For deep neural networks (Tensorflow/Keras/PyTorch), users wrap their code in a function like this:

   def train_fn(learning_rate, dropout_rate):
   …..
   # tensorflow training code goes here
   …..
   args_dict = {'learning_rate': [0.001, 0.0005, 0.0001], 'dropout': [0.45, 0.7]}
   experiment.grid_search(train_fn, args_dict)

The above code is an example of hyperparameter optimization for TensorFlow. The program will start run 6 instances of the train_fn, each a different combination of learning_rate and dropout parameters (see the Table below). If our PySpark application has allocated 6 executors then each executor will run one of hyperparameter combinations. It is also possible that fewer than 6 executors were allocated to the application. In that case, hyperparameter tasks (or trials) are placed in a queue, and executors pick them from the queue until all tasks are finished.

In the above example, we use grid_search as an exploration algorithm (to explore the performance of different combinations of hyperparameters). Another approach supported in Hops is genetic algorithms to perform population-based search for good combinations of hyperparameters (aka AutoML or neural architecture search). Other potential approaches are random walk, bayesian optimization, and hyperband.

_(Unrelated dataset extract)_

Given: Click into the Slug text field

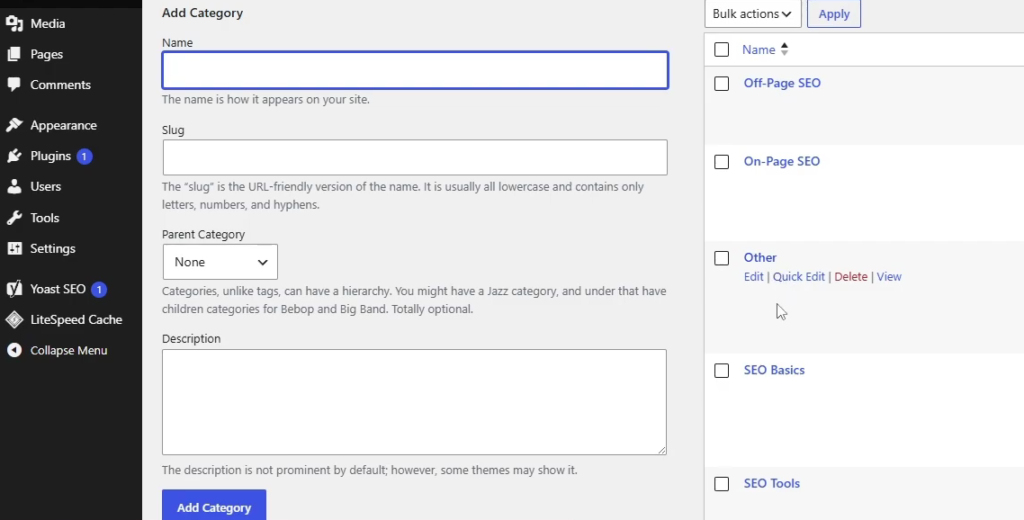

Fault-tolerant hyperparameter optimization

In case a task fails on a PySpark executor, the task is typically retried up to N times on that same executor. If the task does not succeed after these N attempts the whole Spark Job will fail. Put that in to perspective of running a large hyperparameter search which may be running for days. Let’s assume as the PySpark executors are running the experiments, one of the servers experience a hardware malfunction, for example a disk breaks. The executors running on this machine will fail all their tasks and the job as a whole will be failed, due to this hardware failure. We need a smarter mechanism to rerun the specific experiments that failed on another machine.

Spark 2.1.0 added support for blacklisting problematic executors and even entire nodes. We take advantage of this mechanism to ensure hyperparameter optimization jobs are fault-tolerant. The behaviour that we configure is that an executor is blacklisted after an experiment fails for whatever reason and the allocated CPU/Memory/GPU(s) is reclaimed by YARN. The second time that the same experiment fails, it will blacklist the machine where the executor is running on. Which means that no more experiments will be run on that machine for the entire duration of the hyperparameter optimization job, the assumption here is that the failure may be hardware related. This means that the experiment which failed will now run on a new machine, if it fails a third time the job fails as a whole since the problem is most likely due to an application error and not hardware failure. In practice we have seen that this mechanism can also help remedy code errors, e.g. code which may fail occasionally is rerun up to three times.

GPU Support in Spark/YARN

In Hops, we have already added support for GPUs in a fork of Spark. This work is ongoing in the Spark community, with YARN/GPU support being developed in SPARK-2473.